About the Assad Fall

Commemorating Assad’s fall does not mean the revolution has ended. The Syrian revolution was—and remains—a revolt against an entire structure of repression, violence, discrimination, corruption, and the erasure of society.
The authorities in Damascus declared the revolution over, but this declaration came unilaterally, without societal participation, without any vision for a pluralistic Syria, and without a democratic or rights-based horizon. What unfolded was yet another attempt to monopolize the transitional phase and reconstitute the state through a closed, authoritarian model that reproduces counter-revolution.
Meanwhile, the fate of tens of thousands forcibly disappeared by the Assad regime over decades remains unknown, as the Damascus authorities dilute and obstruct processes of transitional justice, truth, and accountability.

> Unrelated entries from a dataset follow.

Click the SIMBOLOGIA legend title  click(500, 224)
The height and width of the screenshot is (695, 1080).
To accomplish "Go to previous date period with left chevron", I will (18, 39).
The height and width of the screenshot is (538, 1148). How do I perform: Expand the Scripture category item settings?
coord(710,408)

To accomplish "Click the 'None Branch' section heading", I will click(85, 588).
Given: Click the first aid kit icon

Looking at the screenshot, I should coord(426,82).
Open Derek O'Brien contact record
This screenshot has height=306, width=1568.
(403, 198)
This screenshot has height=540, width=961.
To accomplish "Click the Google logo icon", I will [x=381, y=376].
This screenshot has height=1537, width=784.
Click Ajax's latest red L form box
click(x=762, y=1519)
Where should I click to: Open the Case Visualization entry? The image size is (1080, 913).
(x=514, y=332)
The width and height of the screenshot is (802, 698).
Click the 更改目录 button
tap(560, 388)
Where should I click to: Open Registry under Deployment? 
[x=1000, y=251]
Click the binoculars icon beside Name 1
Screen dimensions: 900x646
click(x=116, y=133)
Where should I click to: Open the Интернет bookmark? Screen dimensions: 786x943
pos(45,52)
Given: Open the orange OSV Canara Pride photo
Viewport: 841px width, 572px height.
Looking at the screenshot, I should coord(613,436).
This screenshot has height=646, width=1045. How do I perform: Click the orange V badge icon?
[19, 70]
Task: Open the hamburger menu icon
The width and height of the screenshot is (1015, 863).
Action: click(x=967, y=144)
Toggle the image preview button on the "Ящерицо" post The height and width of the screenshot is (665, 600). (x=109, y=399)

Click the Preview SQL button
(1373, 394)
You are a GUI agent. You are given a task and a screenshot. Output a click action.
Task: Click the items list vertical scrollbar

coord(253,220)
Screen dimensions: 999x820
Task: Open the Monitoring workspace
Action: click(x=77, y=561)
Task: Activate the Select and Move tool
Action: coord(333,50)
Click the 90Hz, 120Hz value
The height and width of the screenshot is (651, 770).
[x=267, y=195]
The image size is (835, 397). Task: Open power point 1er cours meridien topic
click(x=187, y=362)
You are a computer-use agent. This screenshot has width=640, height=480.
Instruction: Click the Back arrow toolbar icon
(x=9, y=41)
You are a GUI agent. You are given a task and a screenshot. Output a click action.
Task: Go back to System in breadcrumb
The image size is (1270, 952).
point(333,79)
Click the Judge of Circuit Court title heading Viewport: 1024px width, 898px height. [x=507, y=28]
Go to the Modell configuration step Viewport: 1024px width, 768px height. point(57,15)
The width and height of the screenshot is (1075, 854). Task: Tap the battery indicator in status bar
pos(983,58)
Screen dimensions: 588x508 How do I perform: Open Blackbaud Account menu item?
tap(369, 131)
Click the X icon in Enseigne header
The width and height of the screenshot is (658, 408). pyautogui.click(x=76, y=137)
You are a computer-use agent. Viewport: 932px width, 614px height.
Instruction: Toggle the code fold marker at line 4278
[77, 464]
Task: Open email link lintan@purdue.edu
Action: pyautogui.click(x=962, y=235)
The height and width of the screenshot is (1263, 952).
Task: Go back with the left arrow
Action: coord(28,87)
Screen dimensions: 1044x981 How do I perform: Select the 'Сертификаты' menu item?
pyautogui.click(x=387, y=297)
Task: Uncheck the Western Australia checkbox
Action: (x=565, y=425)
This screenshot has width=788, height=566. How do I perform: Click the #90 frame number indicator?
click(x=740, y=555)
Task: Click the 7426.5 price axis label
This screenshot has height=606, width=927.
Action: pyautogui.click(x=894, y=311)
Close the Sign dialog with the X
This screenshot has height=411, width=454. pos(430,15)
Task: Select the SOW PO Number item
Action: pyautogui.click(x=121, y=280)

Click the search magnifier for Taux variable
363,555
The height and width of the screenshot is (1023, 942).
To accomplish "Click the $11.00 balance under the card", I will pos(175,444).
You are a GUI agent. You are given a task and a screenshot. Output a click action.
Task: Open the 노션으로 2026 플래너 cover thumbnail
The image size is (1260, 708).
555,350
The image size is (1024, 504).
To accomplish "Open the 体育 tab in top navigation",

The escalation of violations against Syrian society—including queer individuals—alongside intensifying forced displacement, reveals that authoritarianism is not only political, but also bodily, social, and sexual. The repression once exercised by the regime is now being reproduced by new authorities in different forms. The revolution continues because people’s bodies remain a battlefield.
Checkpoints, borders, and occupations.
No sovereignty.
No social contract.
No state in any meaningful sense.
And war profiteers are returning to the forefront.
Why does the revolution continue?
Because it was directed against a complete social, political, and economic system that still governs Syrians in different forms.
Because freedom has not been achieved.
Because justice has not been achieved.
Because people’s dignity remains violated.
Because the country remains divided, impoverished, occupied, and silenced.
What do we demand?
A radical, participatory transitional process—
one that excludes no one,
monopolizes no power,
and does not reproduce authoritarianism.
A process that places justice before politics,
people before the state,
and memory before reconciliation.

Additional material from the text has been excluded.